Онерва решительно ступила на порог и тронула Харьюнпяа за плечо, словно желая что-то сообщить ему.
— Хотели бы немножко побеседовать… Ищем свидетелей одной кражи.
— Какой кражи?
Харьюнпяа пытался прислушаться — царившая в доме тишина казалась подозрительной; ему даже почудилось, что дом полон людей, которые затаив дыхание следят за тем, что происходит на крыльце.
— Это старая история. Кража колес.
— Они об этом ничего не знают.
— Может быть. Просто нам намекнули… Будьте любезны, передайте им эту повестку, когда они вернутся. Пусть для верности мне позвонят.
Миранда протянула руку за повесткой, но даже не взглянула на нее; по ее лицу было видно — она догадалась, что Харьюнпяа говорит неправду.
— Ты заметил? — шепнула Онерва, когда они вышли на улицу.
— Что?
— Лестницу, которая ведет из прихожей наверх, — там на третьей ступеньке лежали ножницы, пластырь и бинт…
Харьюнпяа задумался; весь Малый порог был обследован при дневном свете, и Турман нашел на пути, по которому, как предполагалось, бежали убийцы, кустики брусники с темными пятнами. Он предположил, что это кровь, и анализ подтвердил его догадку. Запросы по больницам ничего не дали — нигде не появлялся цыган со стреляной раной или с царапиной, оставленной осколком.
— Черт побери, Онерва… — Харьюнпяа невольно остановился посреди улицы. — Если бы по этим пятнам на кустиках можно было определить группу крови. И если бы эта публика здесь уже успела сменить повязку и выбросить старую на помойку… И если бы группа крови совпала…
Он вдруг воодушевился — несмотря на то, что тут было столько «если», и на то, что он знал: все было бы намного проще, веди это дело Норри, а не Кандолин; они увезли бы в полицию весь мусорный ящик и обыскали бы этот серый дом от погреба до чердака.
— Тимо, ты только не смейся, мне показалось, что где-то скрипнул пол, даже дважды, тихонько, словно кто-то старался не двигаться, но нечаянно переступил с ноги на ногу. И это донеслось, кажется, сверху. Но я, конечно, могла и ошибиться.

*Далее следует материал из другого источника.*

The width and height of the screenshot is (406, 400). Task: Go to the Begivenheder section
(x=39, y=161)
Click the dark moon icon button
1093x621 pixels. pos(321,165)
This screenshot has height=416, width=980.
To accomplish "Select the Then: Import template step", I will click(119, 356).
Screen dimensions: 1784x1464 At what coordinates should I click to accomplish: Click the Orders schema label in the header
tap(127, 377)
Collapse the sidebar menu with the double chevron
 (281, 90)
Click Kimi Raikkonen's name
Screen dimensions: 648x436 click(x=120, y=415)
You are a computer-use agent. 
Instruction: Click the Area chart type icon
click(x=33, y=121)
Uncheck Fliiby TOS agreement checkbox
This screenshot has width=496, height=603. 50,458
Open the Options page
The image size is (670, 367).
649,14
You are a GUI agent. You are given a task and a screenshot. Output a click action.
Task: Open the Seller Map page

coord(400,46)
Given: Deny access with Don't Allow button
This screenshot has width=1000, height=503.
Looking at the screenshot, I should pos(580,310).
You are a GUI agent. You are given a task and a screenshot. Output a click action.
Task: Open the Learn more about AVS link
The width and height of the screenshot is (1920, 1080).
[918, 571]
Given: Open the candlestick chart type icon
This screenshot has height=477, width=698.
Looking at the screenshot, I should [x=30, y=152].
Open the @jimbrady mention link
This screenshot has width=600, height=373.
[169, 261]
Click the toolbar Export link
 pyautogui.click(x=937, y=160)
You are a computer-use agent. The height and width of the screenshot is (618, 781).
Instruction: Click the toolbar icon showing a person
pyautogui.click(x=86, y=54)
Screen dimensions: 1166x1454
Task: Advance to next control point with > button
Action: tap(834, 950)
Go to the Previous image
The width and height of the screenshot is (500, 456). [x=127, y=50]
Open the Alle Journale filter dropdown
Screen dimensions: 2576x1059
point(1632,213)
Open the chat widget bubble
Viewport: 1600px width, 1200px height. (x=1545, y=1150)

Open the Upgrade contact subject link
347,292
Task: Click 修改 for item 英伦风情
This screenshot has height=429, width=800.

Был уже вечер. Харьюнпяа направился к углу Бастионной улицы, прочь от «лады», и с каждым шагом чувствовал себя все более и более неуверенно. Может быть, они с Онервой занялись глупостями и напрасно действуют тайком от Кандолина, словно хотят доказать, что они умнее других. Да и как это все вообще выглядит: ничего не подозревающее семейство укладывается спать, а он, полицейский, с оружием на боку и фонариком в руках собирается копаться в их помойке, надеясь на большую добычу? Вполне может быть, что Миранда говорила правду. Может быть и так, что кто-нибудь из детей упал и поцарапал колено или Рууса — бабушка — открывала консервную банку и порезала палец.
Харьюнпяа остановился и оглянулся — «лада» казалась отсюда маленькой пустой жестянкой. Он смотрел на нее и думал: не разумнее ли вернуться и все бросить? Но тут Онерва на мгновенье включила фары, будто подбадривая его, и ему показалось, что разумнее и лучше совершать любые глупости, лишь бы не исполнять бездумно то, на что указывает палец начальника. Он помахал Онерве и свернул в угловой двор, точно шел к себе домой.